## Work request
Read through the records. Copy each line that has the word "Given".

## Data listing
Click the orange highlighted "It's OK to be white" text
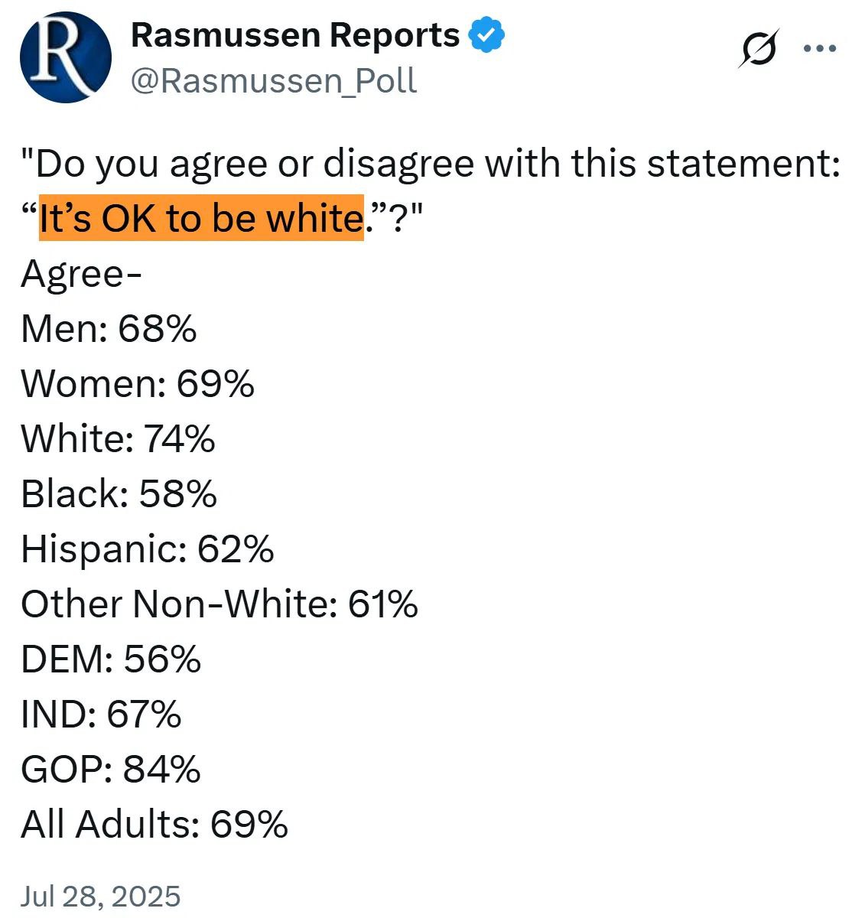Image resolution: width=865 pixels, height=918 pixels. (201, 218)
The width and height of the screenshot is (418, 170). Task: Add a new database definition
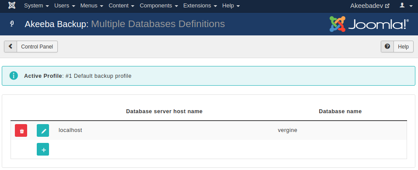tap(43, 149)
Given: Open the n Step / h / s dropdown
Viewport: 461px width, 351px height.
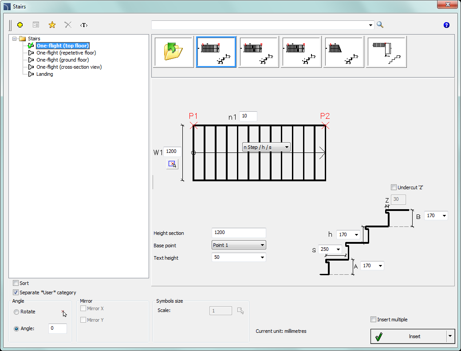Looking at the screenshot, I should [x=266, y=147].
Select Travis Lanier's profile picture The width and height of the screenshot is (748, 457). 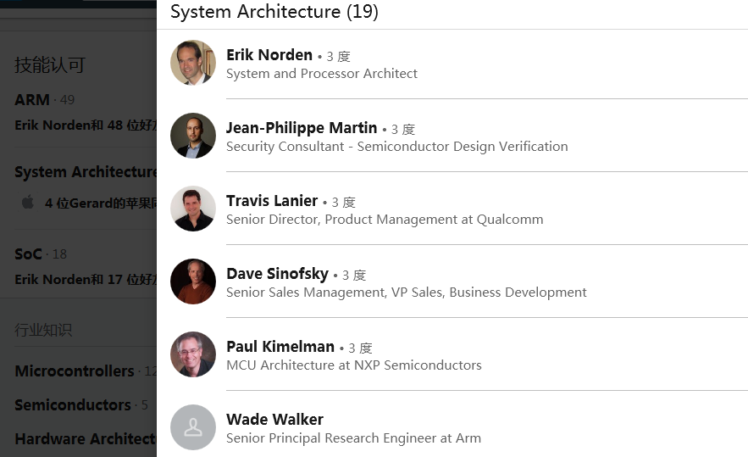[x=193, y=209]
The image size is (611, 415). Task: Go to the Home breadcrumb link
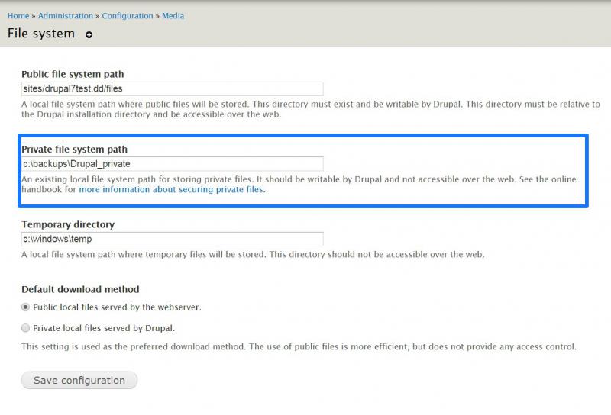pyautogui.click(x=18, y=16)
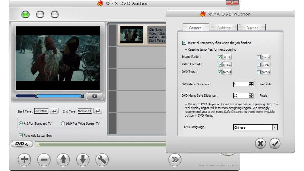Switch to the Subtitle tab

point(224,28)
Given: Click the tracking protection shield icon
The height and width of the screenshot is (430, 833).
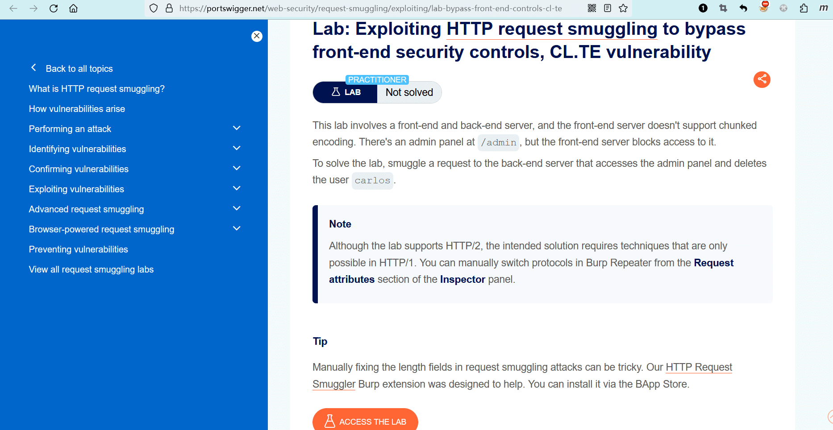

## Final answer
Given: Open the n Step / h / s dropdown
Given: Click the tracking protection shield icon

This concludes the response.